Court Opinion

ID: 9557854
Source: CourtListenerOpinion
Date Created: 2023-08-21 16:58:59.570738+00
Date Added: 2024-06-11T09:07:35.918040
License: Public Domain

SPENCE, J.
I dissent.
If the judgment herein had not included an award for $4,500 as exemplary damages but had consisted only of an award of $5,500 as compensatory damages, I could agree that such judgment for compensatory damages only should be affirmed. The pleadings here, however, contained neither an express allegation of “oppression, fraud, or malice” (Civ. Code, § 3294) nor any prayer for exemplary damages, and I cannot agree that malice, as the basis for an award of exemplary damages, was ever made an issue by the pleadings or otherwise. On the contrary, the complaint was in the usual form of a complaint for compensatory damages only, and there was nothing in the pleadings or evidence to apprise defendant that any claim for exemplary damages was to be made. Under such circumstances, the award of exemplary damages should not be permitted to stand.
*607The great weight of authority adheres to the rule stated in 15 American Jurisprudence, at pages 766 and 767, as follows: “To entitle a person to exemplary damages he must set up distinctly in his complaint the elements that make up the basis of his claim for such damages and must make such averments as will advise the defendant that he will have to meet a demand of that kind at the trial. " This is a salutary rule, for where a recovery is sought for an amount over and above the sum which will fully compensate plaintiff for the wrong inflicted, such additional recovery is in the nature of a penalty, which should not be allowed unless defendant has been clearly apprised of the nature and basis of plaintiff’s demand.
In Lorenz v. Hunt, 89 Cal.App. 6 [264 P. 336], the court said at page 15: “ The complaint contains no allegation of oppression, fraud or malice on the part of defendant nor any demand for exemplary damages.
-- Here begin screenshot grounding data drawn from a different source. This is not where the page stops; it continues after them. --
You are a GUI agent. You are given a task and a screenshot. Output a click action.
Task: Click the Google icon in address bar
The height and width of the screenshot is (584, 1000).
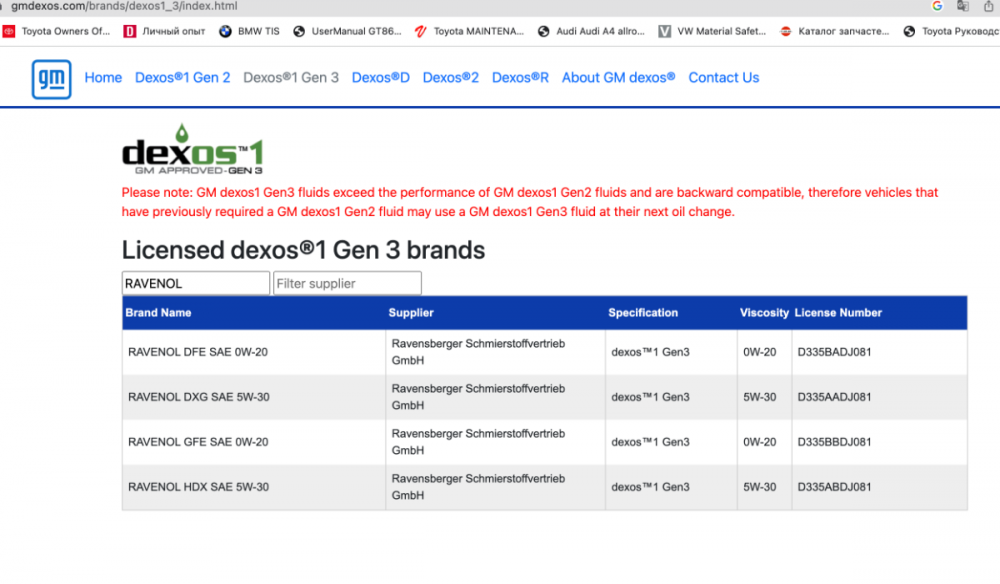(x=937, y=6)

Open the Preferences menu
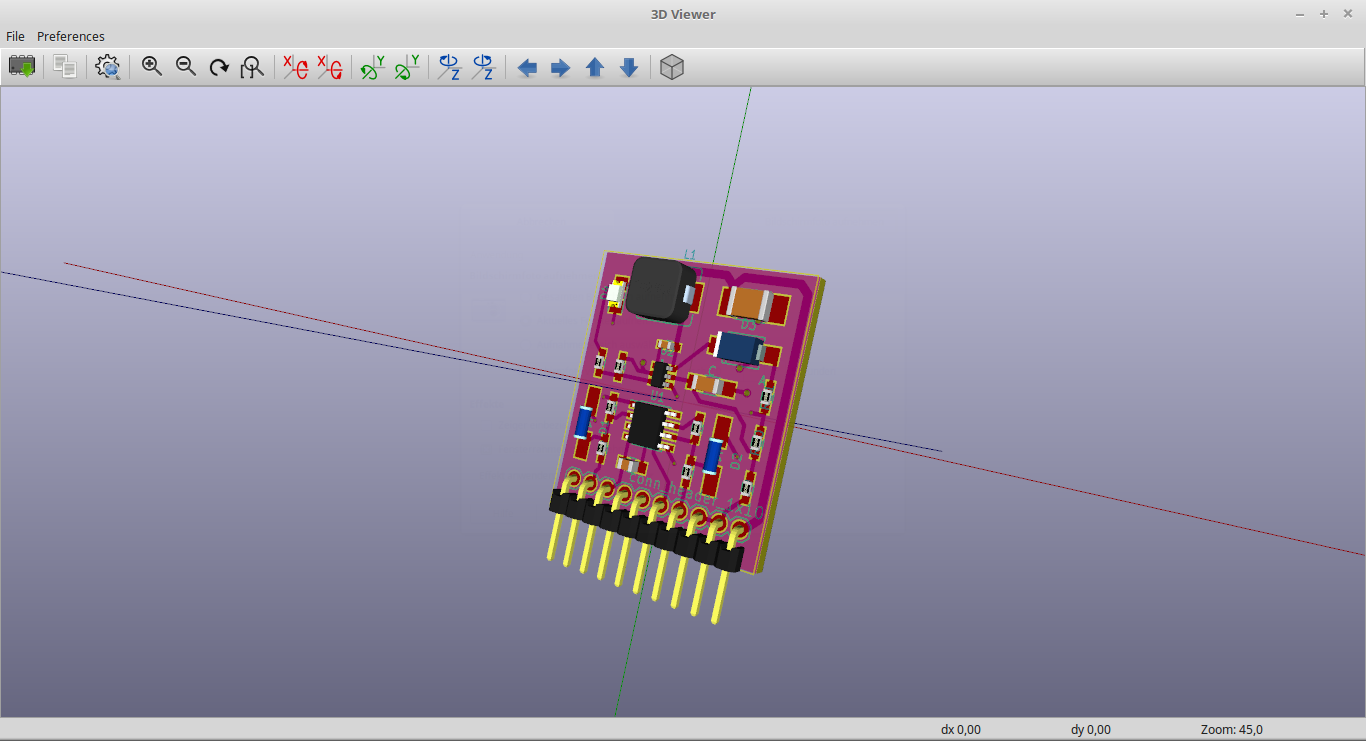71,36
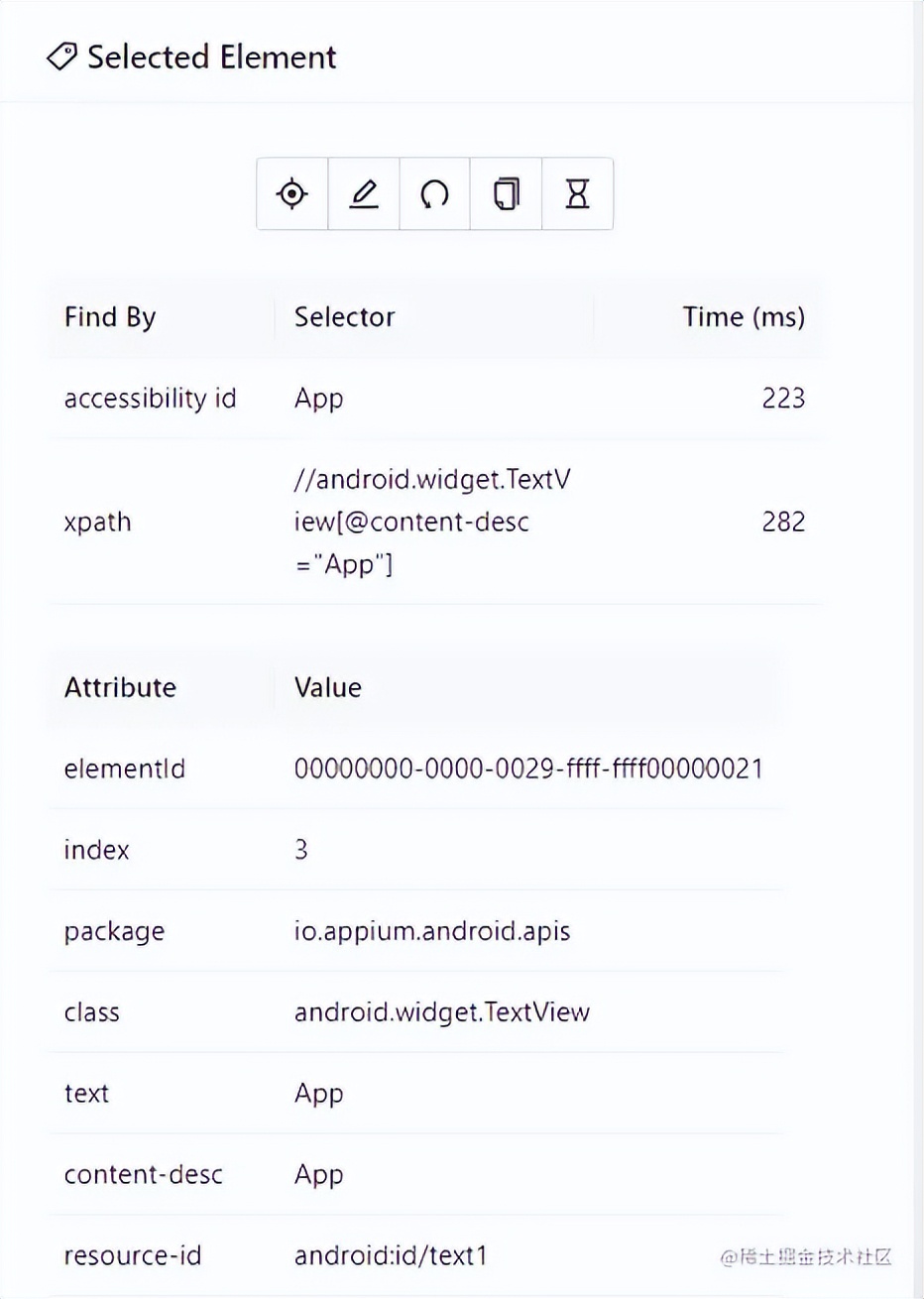Click the accessibility id time 223
Image resolution: width=924 pixels, height=1299 pixels.
pos(782,399)
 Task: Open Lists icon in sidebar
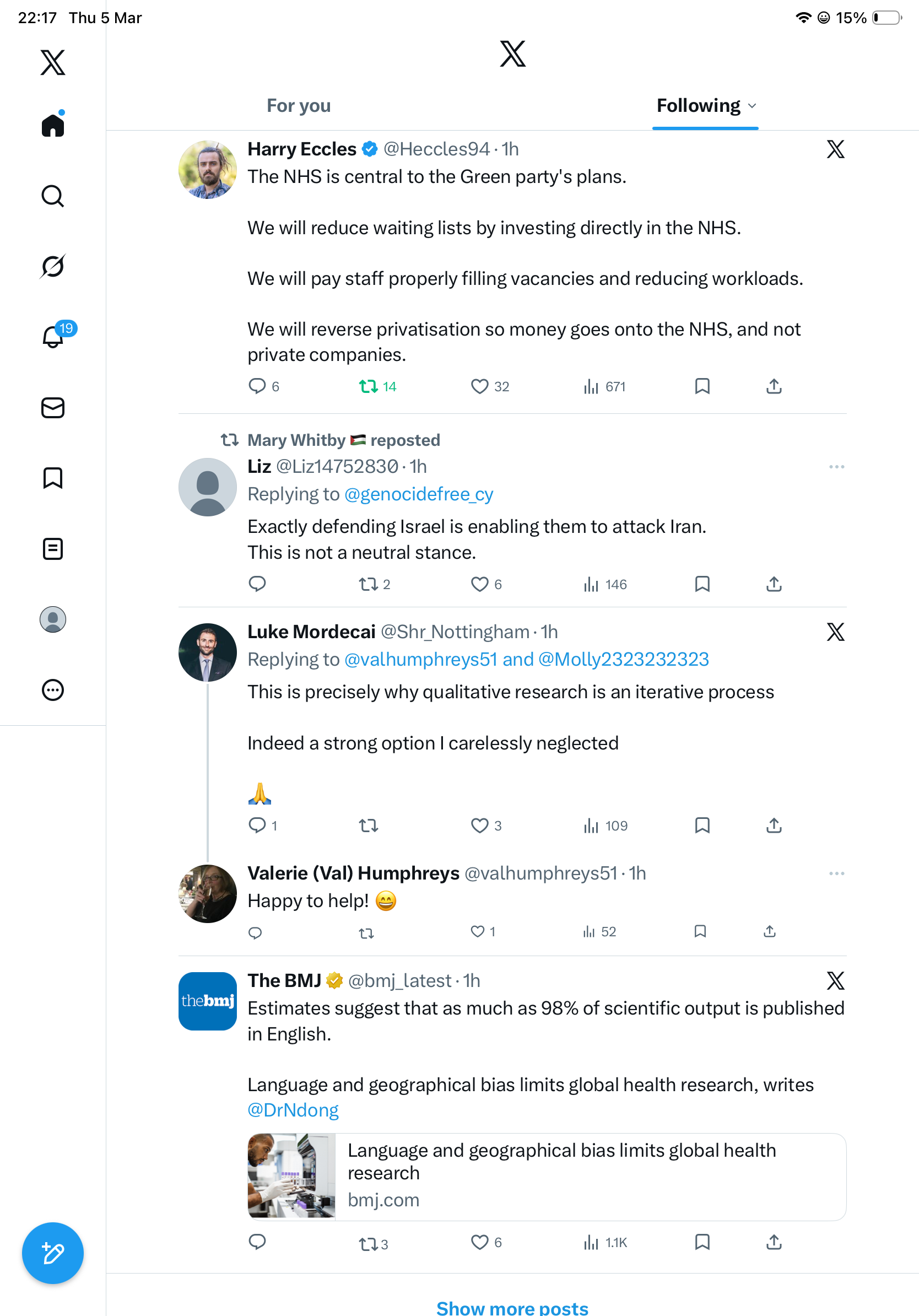(53, 548)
There is no basis, therefore, for the award of punitive damages. (8 Cal.Jur. 894.) It is true that there is sufficient evidence to show malice and the court found that the defendant’s assault upon the plaintiff and her arrest by him were malicious and oppressive, but it cannot be held that the case was tried upon the theory that the question of punitive damages was in issue, because the evidence tending to show malice and oppression was admissible in support of the allegation of actual damages.”
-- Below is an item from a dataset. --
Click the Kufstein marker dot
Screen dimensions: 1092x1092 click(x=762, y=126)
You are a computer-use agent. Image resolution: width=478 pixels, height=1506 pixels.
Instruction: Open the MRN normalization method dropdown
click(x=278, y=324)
The situation presented in the cited case cannot be distinguished from that existing here. The mere fact that plaintiff may have proposed instructions on exemplary damages at some time during the trial cannot, in and of itself, be made the basis for the claim that the case was tried upon the theory that the question of exemplary damages was in issue. In my opinion, the case of Lorens v. Hunt, supra, correctly sets forth the rules governing the circumstances under which exemplary damages may be awarded, and it should be followed rather than disapproved.
Shenk, J., and Edmonds, J., concurred.
Appellant’s petition for a rehearing was denied April 29, 1948. Shenk, J., Edmonds, J., and Spence, J., voted for a rehearing.